Mobilisation communautaire et cohésion nationale
Au-delà des chiffres, la lutte contre le VIH au Togo repose sur une mobilisation communautaire sans précédent. Les campagnes de sensibilisation, les dépistages massifs et la distribution de préservatifs traduisent une volonté d’impliquer directement les populations.
Cette approche participative renforce la cohésion nationale et réduit les risques de marginalisation. Elle démontre que la santé publique est aussi une affaire de société, où chaque citoyen devient acteur de la prévention.
Prudence et ambition : un équilibre nécessaire
Si l’objectif 2030 reste affiché avec force, les responsables n’ignorent pas les contraintes. Le Professeur Pitché appelle à une prudence assumée, rappelant que la réussite dépendra d’un travail d’équipe maintenu dans la durée.
Le Docteur Mouala, de son côté, insiste sur la nécessité de diversifier les sources de financement et de renforcer l’implication du secteur privé. Cette double approche — ambition et prudence — reflète la maturité d’une stratégie qui refuse les promesses irréalistes mais continue de viser haut.
Une riposte inscrite dans la durée
La lutte contre le VIH au Togo n’est plus seulement une question de santé. Elle est devenue un enjeu de gouvernance, de diplomatie et de développement.
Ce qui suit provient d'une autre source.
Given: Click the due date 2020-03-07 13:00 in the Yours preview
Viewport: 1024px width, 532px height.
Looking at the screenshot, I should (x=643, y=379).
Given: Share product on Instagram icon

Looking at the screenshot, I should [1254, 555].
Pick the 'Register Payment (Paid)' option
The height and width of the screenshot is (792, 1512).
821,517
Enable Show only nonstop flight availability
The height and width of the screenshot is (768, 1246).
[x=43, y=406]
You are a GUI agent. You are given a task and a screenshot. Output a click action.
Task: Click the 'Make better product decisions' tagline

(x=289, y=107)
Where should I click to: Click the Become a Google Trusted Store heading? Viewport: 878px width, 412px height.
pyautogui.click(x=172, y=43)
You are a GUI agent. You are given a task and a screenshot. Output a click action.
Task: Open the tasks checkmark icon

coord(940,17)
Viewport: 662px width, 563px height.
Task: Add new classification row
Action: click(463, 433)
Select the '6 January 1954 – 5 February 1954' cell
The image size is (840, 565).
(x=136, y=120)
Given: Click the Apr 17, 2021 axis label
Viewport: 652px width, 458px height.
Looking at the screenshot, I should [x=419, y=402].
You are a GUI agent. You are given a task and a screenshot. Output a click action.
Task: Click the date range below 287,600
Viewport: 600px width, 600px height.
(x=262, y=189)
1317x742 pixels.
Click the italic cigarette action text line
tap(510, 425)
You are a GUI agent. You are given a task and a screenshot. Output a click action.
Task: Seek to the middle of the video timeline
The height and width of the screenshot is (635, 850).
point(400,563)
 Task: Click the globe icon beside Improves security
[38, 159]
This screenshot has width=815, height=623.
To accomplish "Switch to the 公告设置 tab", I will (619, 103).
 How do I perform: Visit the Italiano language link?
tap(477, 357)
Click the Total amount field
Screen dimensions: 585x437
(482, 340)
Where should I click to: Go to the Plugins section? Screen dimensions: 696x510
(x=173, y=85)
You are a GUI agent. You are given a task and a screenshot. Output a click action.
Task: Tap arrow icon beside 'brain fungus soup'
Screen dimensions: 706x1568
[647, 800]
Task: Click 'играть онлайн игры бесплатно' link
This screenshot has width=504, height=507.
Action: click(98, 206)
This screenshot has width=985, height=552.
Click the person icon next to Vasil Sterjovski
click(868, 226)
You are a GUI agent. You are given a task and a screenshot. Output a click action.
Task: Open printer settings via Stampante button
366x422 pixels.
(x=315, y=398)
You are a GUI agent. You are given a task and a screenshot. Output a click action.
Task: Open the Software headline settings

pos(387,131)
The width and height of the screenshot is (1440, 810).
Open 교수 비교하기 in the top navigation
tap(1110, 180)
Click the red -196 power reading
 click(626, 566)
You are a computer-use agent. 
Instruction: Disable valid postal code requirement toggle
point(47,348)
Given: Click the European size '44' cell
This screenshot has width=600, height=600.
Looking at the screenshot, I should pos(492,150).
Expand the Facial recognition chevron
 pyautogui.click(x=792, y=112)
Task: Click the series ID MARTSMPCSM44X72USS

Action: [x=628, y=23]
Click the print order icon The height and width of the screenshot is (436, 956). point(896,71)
Les résultats obtenus témoignent d’une capacité à bâtir un système résilient, capable de s’adapter aux évolutions du contexte international.
La prochaine étape consistera à inscrire cette riposte dans la durée, en garantissant que les générations futures bénéficient d’un système autonome, équitable et efficace.
Le Togo se trouve à un tournant décisif. Les succès engrangés sont indéniables, mais leur pérennité dépendra de la capacité du pays à transformer son modèle de financement et à maintenir une mobilisation collective.
Entre ambition affichée et prudence assumée, la stratégie nationale trace une voie réaliste vers l’élimination du sida comme menace de santé publique d’ici 2030. Une trajectoire qui, si elle est tenue, fera du Togo un exemple régional de résilience et de leadership.